--- START ---

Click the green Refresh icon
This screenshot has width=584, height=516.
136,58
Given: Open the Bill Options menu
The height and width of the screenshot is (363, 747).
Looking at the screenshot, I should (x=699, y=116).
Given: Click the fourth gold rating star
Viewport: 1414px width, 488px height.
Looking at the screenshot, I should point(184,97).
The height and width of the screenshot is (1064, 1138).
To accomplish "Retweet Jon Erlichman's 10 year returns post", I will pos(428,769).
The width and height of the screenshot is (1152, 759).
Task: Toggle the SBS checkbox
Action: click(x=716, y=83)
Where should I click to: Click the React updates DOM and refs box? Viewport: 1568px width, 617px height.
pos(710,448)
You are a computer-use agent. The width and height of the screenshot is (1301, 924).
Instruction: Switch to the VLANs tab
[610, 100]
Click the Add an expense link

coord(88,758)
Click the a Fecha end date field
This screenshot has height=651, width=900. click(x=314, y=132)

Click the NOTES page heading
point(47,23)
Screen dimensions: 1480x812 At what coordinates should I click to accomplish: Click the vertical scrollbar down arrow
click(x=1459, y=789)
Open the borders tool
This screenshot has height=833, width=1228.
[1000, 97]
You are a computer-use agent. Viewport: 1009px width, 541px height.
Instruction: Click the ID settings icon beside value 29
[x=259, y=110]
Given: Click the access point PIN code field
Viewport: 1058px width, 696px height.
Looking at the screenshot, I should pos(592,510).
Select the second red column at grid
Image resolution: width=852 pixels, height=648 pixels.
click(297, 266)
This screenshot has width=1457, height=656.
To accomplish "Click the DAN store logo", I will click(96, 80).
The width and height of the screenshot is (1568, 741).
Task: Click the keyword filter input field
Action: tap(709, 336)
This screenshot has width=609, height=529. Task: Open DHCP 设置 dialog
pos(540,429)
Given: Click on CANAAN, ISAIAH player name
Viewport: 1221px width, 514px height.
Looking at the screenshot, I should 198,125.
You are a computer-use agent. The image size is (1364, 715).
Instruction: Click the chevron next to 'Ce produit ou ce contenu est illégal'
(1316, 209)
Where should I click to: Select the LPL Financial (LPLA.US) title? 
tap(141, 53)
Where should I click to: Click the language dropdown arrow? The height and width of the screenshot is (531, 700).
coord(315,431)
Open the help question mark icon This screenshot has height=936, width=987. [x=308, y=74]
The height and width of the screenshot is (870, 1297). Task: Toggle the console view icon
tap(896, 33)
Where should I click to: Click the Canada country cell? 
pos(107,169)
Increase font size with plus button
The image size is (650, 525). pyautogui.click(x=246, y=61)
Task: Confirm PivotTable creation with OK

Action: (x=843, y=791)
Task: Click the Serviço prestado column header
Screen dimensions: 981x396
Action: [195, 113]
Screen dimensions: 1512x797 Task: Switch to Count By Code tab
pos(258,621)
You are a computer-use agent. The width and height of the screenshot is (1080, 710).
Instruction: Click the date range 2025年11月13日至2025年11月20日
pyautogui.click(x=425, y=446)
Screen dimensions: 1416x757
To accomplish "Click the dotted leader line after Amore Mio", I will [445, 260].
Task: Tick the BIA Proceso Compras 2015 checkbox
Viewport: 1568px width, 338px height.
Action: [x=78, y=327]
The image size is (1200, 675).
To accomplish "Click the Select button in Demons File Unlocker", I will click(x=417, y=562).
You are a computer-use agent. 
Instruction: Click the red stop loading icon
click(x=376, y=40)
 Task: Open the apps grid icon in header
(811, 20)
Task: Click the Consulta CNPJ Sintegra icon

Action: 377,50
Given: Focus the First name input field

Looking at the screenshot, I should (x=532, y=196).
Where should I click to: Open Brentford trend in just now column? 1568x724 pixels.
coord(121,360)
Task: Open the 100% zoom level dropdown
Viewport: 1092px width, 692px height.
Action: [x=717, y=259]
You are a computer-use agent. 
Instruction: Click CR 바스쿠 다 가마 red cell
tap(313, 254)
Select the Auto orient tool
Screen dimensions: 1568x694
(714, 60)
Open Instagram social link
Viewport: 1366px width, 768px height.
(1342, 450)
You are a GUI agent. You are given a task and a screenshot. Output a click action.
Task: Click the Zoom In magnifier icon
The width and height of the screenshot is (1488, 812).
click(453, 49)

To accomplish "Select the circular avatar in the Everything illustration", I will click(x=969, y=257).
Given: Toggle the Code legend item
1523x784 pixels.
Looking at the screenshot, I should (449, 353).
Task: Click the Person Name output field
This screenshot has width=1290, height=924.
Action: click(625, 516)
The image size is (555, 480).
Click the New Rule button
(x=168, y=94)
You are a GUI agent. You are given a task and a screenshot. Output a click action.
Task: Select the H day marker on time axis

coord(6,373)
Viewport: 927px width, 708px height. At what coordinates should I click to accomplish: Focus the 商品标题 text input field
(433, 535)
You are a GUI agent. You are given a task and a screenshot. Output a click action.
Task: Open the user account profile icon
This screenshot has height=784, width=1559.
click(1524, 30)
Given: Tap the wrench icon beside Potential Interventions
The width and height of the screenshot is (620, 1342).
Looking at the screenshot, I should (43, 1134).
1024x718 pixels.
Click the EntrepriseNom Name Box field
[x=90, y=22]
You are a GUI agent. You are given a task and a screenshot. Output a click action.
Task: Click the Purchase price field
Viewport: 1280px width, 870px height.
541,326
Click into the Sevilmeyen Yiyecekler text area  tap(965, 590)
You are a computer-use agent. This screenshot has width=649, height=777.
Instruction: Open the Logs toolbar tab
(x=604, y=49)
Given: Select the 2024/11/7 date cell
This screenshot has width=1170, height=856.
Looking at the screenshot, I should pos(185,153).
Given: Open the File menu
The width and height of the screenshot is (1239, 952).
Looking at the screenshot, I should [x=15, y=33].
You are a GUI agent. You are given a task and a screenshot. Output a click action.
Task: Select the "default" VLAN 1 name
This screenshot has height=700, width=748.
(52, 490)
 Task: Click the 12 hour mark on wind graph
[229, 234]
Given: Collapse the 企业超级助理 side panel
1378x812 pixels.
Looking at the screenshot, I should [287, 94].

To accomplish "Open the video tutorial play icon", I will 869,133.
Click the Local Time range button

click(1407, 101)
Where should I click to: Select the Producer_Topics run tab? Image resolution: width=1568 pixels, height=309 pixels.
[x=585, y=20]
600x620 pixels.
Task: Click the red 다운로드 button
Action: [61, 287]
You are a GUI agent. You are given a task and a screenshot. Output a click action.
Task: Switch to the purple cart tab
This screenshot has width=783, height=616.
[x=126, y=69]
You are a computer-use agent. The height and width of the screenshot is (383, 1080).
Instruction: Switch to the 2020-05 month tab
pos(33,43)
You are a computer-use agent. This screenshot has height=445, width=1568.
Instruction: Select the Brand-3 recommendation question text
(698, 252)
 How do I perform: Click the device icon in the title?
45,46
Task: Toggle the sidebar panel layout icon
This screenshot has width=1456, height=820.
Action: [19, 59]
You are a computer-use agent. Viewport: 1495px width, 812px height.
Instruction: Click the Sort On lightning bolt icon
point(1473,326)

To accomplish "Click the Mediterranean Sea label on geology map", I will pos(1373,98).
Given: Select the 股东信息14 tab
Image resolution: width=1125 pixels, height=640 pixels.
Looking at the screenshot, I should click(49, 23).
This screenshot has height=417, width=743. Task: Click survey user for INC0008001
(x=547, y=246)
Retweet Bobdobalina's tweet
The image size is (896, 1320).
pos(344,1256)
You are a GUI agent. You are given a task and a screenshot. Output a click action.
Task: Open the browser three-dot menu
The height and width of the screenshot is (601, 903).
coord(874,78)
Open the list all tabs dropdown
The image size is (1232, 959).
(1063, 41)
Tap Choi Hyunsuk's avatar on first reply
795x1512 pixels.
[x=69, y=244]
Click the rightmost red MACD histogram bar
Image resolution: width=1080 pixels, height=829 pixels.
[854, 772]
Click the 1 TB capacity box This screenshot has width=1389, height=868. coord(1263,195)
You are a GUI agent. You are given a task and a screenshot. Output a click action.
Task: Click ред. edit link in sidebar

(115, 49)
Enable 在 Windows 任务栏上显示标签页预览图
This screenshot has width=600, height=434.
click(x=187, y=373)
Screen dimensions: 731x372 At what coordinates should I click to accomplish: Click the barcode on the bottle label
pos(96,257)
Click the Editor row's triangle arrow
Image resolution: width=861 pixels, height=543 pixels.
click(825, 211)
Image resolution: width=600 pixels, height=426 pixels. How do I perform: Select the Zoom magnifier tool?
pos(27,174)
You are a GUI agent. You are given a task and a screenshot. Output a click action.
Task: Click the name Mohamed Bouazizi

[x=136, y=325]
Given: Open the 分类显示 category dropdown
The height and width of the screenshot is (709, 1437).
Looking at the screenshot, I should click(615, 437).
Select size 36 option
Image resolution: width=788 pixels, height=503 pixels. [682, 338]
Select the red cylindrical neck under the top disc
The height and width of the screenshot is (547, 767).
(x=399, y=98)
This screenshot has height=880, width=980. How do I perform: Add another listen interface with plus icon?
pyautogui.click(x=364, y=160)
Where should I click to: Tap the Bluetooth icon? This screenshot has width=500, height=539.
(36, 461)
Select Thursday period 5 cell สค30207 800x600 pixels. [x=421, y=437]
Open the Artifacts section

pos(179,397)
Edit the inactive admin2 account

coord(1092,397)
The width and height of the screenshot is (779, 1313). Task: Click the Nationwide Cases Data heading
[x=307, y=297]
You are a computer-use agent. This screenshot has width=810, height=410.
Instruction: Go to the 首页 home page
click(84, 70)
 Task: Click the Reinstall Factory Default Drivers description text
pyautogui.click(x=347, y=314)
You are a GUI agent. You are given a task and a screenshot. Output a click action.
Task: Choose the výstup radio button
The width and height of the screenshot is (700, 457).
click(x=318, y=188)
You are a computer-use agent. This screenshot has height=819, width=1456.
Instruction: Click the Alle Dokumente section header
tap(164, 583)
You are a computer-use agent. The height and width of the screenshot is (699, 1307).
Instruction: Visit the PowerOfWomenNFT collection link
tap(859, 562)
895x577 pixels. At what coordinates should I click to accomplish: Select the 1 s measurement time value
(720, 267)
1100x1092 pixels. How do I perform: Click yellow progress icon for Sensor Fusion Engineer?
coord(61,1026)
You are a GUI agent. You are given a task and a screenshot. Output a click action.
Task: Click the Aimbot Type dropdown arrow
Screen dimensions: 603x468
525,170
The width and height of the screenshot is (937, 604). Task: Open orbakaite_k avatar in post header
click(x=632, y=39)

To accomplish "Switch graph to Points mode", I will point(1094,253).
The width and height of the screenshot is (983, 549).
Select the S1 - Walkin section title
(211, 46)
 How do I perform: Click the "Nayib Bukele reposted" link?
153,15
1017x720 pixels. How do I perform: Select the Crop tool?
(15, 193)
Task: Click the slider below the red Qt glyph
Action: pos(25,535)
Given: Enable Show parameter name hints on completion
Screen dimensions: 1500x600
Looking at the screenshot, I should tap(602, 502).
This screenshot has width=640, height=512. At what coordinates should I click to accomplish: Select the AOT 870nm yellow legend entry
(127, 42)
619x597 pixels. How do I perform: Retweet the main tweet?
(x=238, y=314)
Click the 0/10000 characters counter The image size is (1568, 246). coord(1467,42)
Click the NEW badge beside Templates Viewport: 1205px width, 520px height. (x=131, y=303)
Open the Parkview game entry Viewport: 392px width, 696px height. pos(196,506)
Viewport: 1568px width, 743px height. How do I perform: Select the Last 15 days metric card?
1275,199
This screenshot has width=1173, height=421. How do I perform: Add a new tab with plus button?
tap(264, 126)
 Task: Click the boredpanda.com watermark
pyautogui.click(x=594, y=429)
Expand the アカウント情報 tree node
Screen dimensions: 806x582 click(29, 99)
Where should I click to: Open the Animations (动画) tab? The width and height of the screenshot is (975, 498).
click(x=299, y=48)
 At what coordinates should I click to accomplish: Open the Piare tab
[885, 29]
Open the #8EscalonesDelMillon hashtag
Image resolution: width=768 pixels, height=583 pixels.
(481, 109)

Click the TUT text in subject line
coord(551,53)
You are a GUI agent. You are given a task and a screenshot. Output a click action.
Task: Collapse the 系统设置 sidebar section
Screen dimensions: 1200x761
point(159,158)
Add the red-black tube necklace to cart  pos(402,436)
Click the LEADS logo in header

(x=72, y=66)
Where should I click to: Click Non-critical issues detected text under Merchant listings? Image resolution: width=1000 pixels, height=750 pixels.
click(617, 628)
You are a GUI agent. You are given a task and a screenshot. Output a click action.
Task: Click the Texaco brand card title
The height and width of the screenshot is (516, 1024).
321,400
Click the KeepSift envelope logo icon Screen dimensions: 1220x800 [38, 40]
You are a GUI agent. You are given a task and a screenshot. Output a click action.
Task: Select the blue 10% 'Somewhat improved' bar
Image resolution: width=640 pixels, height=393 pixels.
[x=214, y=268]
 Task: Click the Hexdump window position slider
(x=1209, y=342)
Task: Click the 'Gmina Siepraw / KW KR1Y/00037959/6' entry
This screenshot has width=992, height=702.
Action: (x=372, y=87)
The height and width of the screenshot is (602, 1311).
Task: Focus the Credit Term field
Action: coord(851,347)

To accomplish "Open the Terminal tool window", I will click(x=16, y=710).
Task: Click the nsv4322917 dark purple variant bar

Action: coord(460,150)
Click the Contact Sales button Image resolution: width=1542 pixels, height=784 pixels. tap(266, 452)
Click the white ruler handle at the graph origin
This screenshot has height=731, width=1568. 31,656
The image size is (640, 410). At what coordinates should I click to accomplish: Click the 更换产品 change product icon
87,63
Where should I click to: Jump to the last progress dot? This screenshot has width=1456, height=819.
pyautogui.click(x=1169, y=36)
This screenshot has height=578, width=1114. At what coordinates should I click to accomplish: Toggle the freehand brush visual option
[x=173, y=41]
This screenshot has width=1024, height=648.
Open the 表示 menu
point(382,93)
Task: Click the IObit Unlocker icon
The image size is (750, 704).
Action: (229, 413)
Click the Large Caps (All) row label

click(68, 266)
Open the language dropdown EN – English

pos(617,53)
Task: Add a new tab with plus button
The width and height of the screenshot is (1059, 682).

--- END ---

What is expected — For every line of the material above that contains the word "Enable", show the line.

Solved problem —
Enable 在 Windows 任务栏上显示标签页预览图
Given: Enable Show parameter name hints on completion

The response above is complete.